Desde el inicio del mes de diciembre vemos a los fieles peregrinar con devoción y alegría, caminado hacia la casa Parroquia de Guadalupe, observamos un mosaico multicolor en los rostros de los peregrinos, alegría, tristeza, melancolía, esperanza en todos estos rostros de ancianos, jóvenes, niños, adultos, bebés, las inumerables muestras de agradecimiento en flores, veladoras, caminatas, oraciones, las singulares y espectaculares danzas que se realizan en honor de la Virgen, que arrebatan cualquier mirada, todo esto en donde lo más importante es la oración, unidos por la devoción Guadalupana, aquí no existen colores de piel, de cabello o raza, no hay extranjeros ni indígenas.
No rige la moda, el  glamour, ni el  estrato social, todos son iguales ante los ojos guadalupanos, todos tienen algo que pedir o algo que agradecer, es la maravilla de la devoción hacia  la Virgen, la cual también marca tradiciones especiales de nuestro país.
Cuántos hemos disfrutado de la famosa reliquia, comida compuesta por diversas sopas de pasta y asado, la cual se comparte con todo aquel que llegue al lugar donde se está haciendo, se olvidan los protocolos de la invitación, la cantidad, ofreciéndose con la mejor  intención y con el mayor gusto, todo esto se hace para venerar la devoción,  unidos convivimos como lo que somos: hermanos de una religión, donde los ojos sólo ven la buena voluntad y el amor a los semejantes, donde nacen las ganas de dar, compartir, agradecer, de recordar a quienes no están con nosotros, de valorar a los que están todavía junto a nosotros, de apreciar a los amigos, de apoyar a quienes lo necesitan, esta es la unión que debería prevalecer no sólo este día, sino cada día del año.

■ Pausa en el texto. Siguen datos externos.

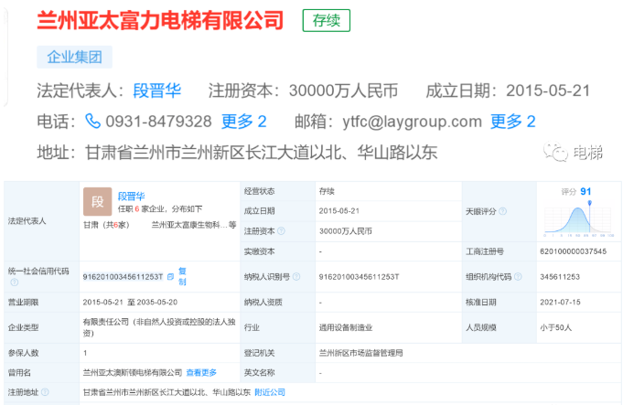623x405 pixels.
Task: Click the copy icon next to credit code
Action: [169, 275]
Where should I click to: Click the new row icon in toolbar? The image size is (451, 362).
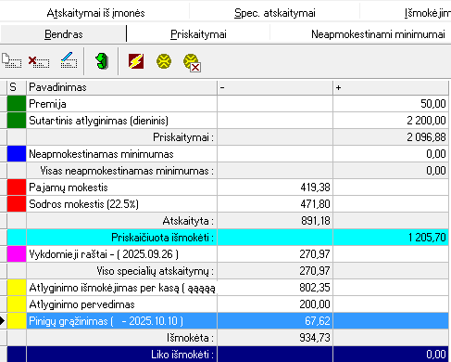point(11,60)
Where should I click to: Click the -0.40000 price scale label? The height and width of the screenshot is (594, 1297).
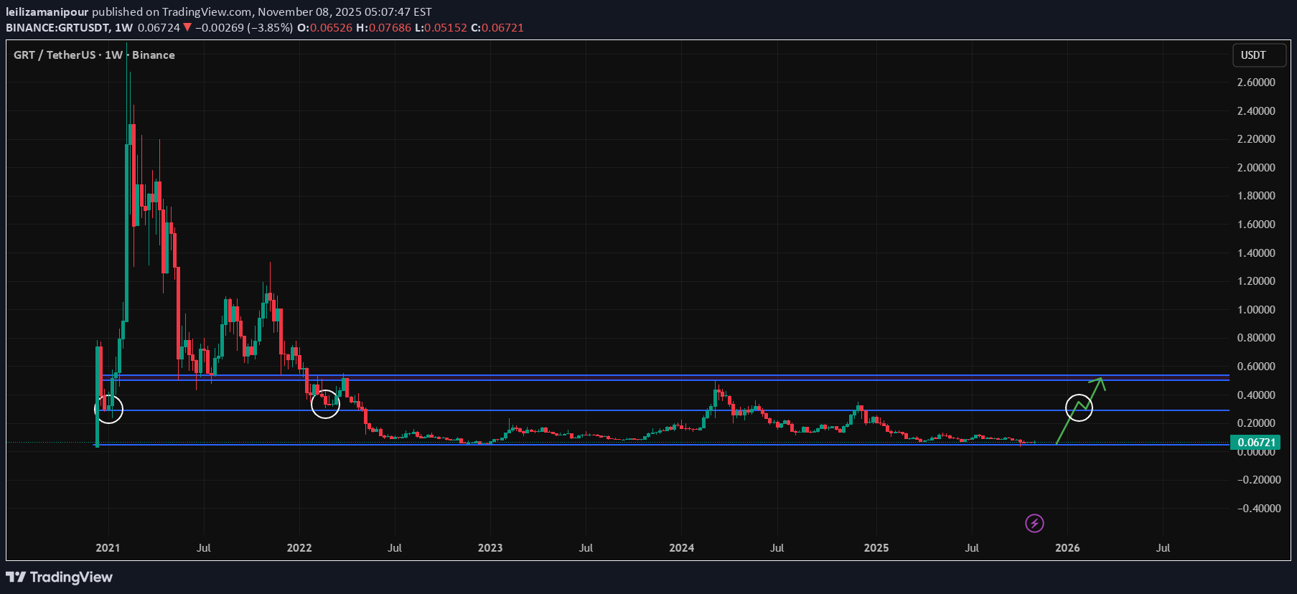point(1258,509)
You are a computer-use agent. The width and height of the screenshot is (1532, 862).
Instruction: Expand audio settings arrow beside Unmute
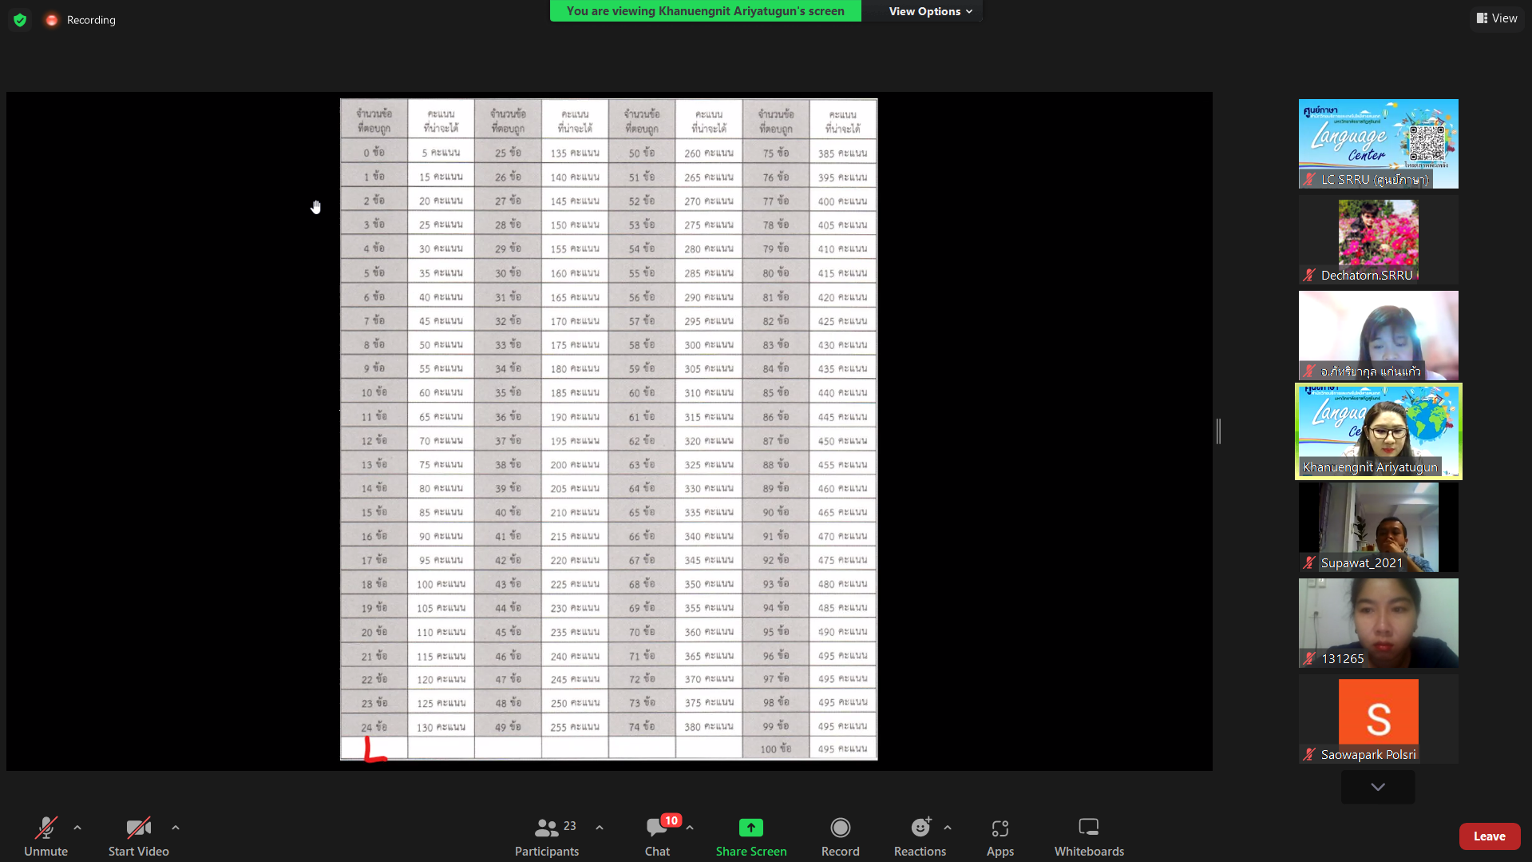77,828
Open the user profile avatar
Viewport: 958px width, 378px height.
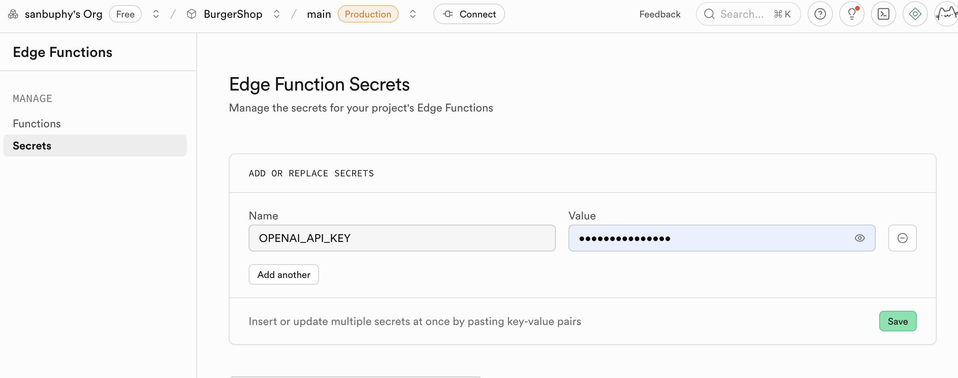(x=946, y=14)
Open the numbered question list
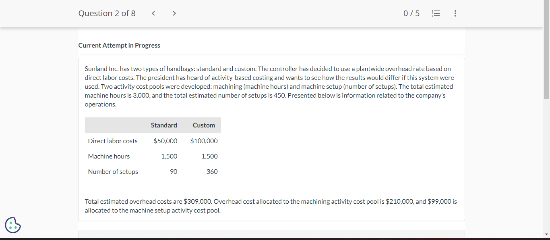Screen dimensions: 550x240 click(436, 13)
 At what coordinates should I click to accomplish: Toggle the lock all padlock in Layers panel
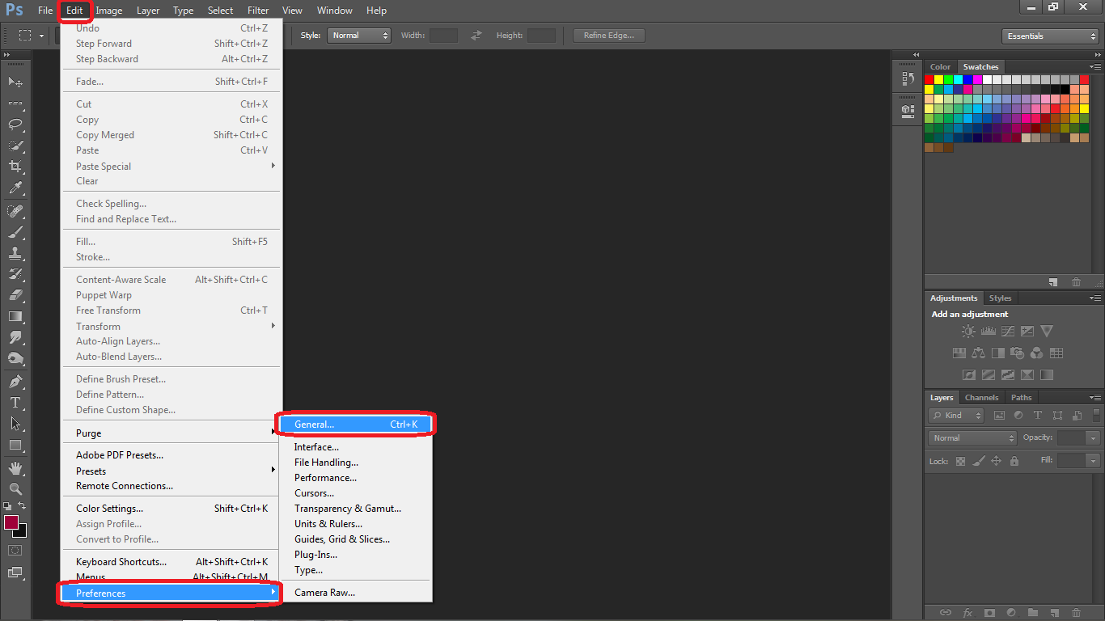pyautogui.click(x=1014, y=461)
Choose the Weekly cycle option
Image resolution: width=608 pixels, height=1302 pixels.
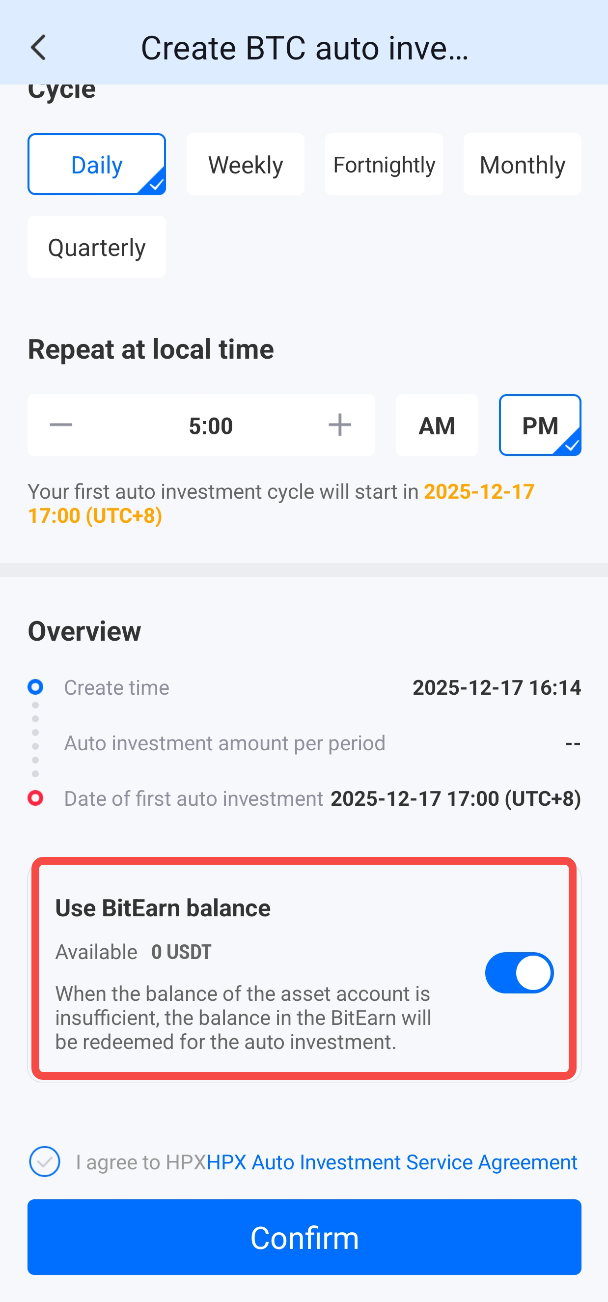click(x=245, y=165)
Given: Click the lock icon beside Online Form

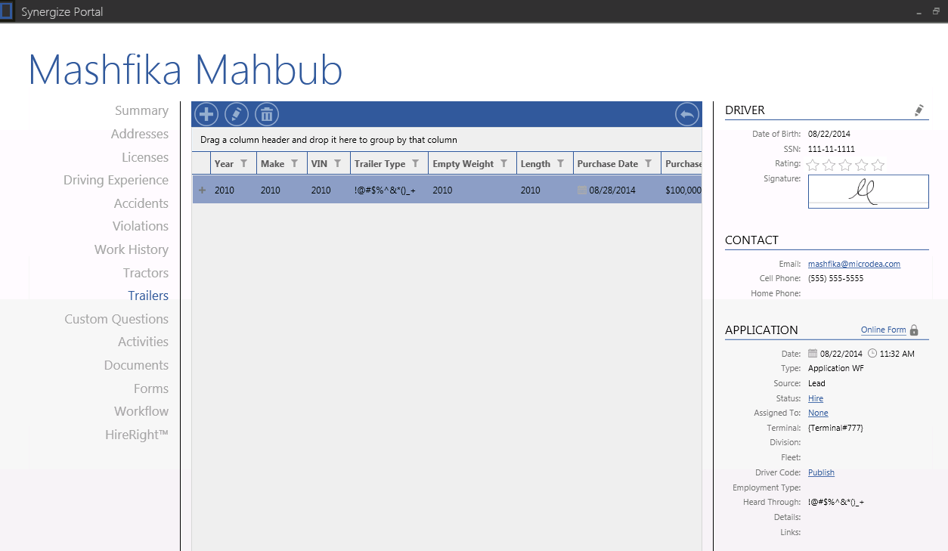Looking at the screenshot, I should pos(914,330).
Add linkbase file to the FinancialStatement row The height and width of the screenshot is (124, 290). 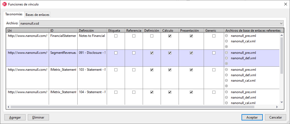coord(227,47)
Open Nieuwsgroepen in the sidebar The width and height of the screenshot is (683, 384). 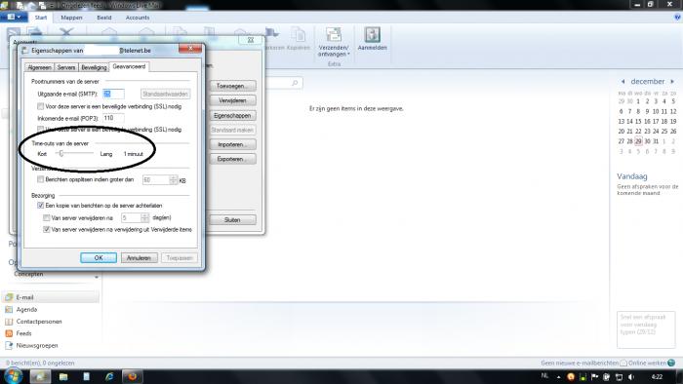(x=37, y=346)
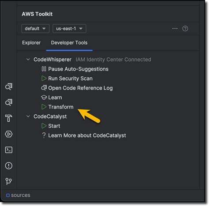The image size is (209, 206).
Task: Open the Terminal tool window icon
Action: [9, 150]
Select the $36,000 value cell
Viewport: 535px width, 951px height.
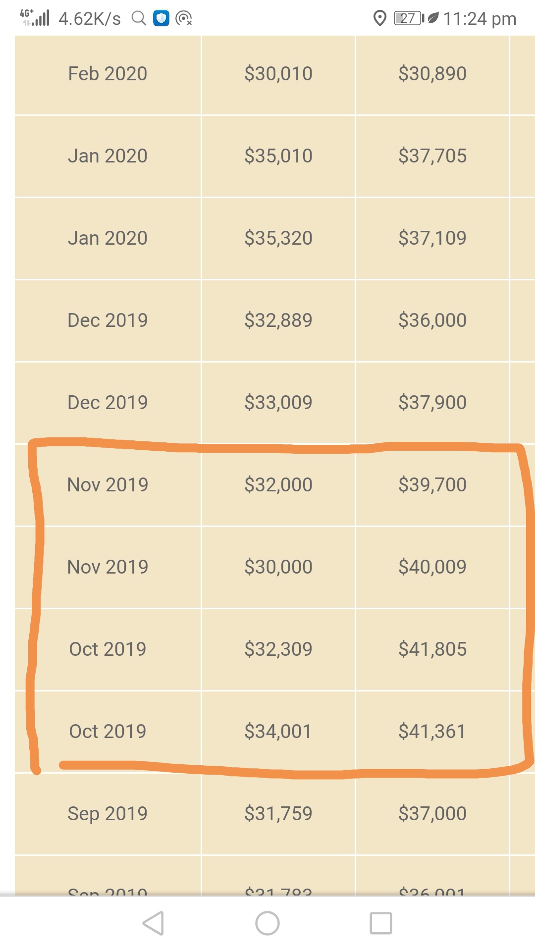click(x=432, y=320)
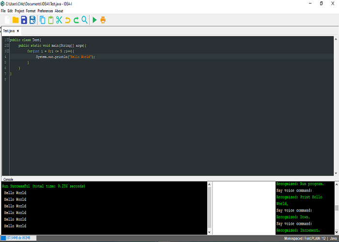Copy selection with the Copy icon

43,20
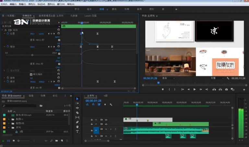Activate the Track Select Forward tool

pyautogui.click(x=77, y=103)
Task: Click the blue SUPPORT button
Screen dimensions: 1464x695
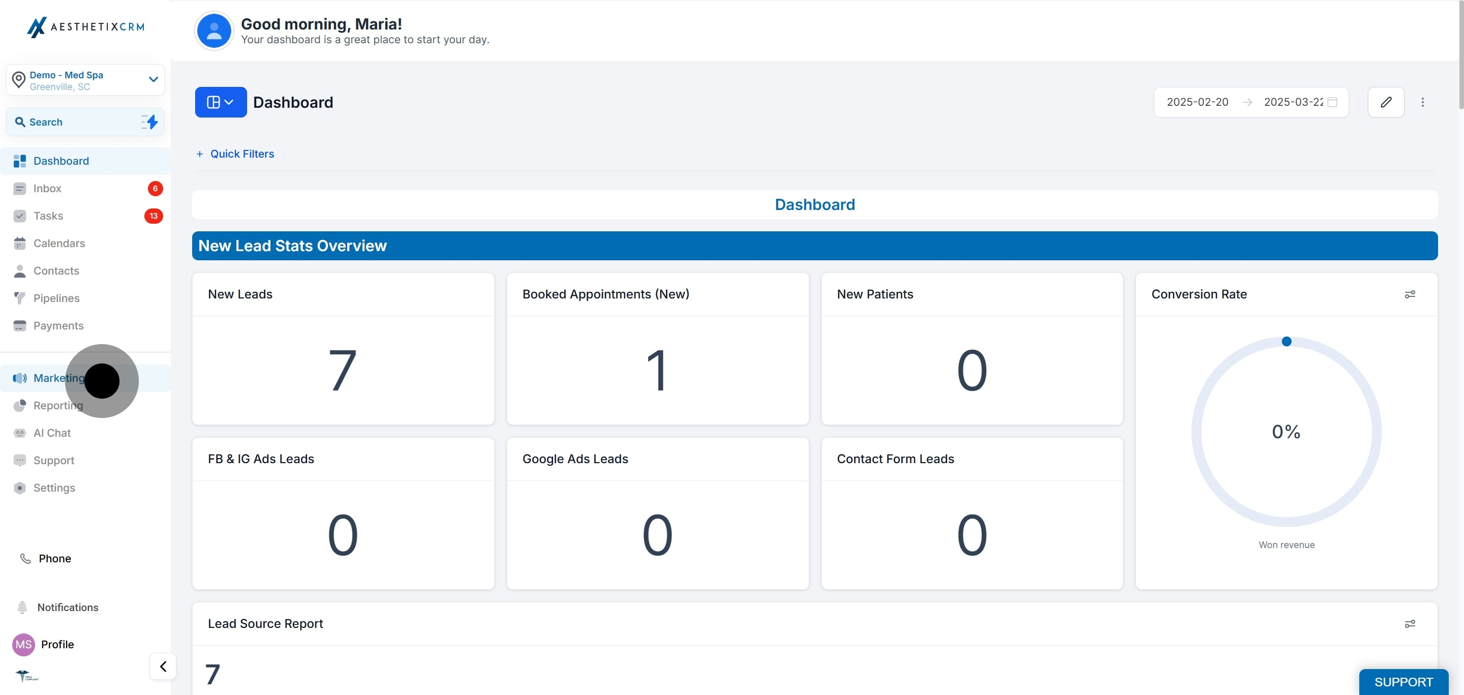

Observamos que no da quien más tiene, sino quien quiere, y es que cada uno en su particular manera tiene formas de agradecer y de pedir favores a la Virgen, que algunos querrán más de lo que ya tienen, mientras otros sólo lo indispensable, pero lo importante es que prevalece la fe, la esperanza y la devoción que serán el pilar de nuestra vida.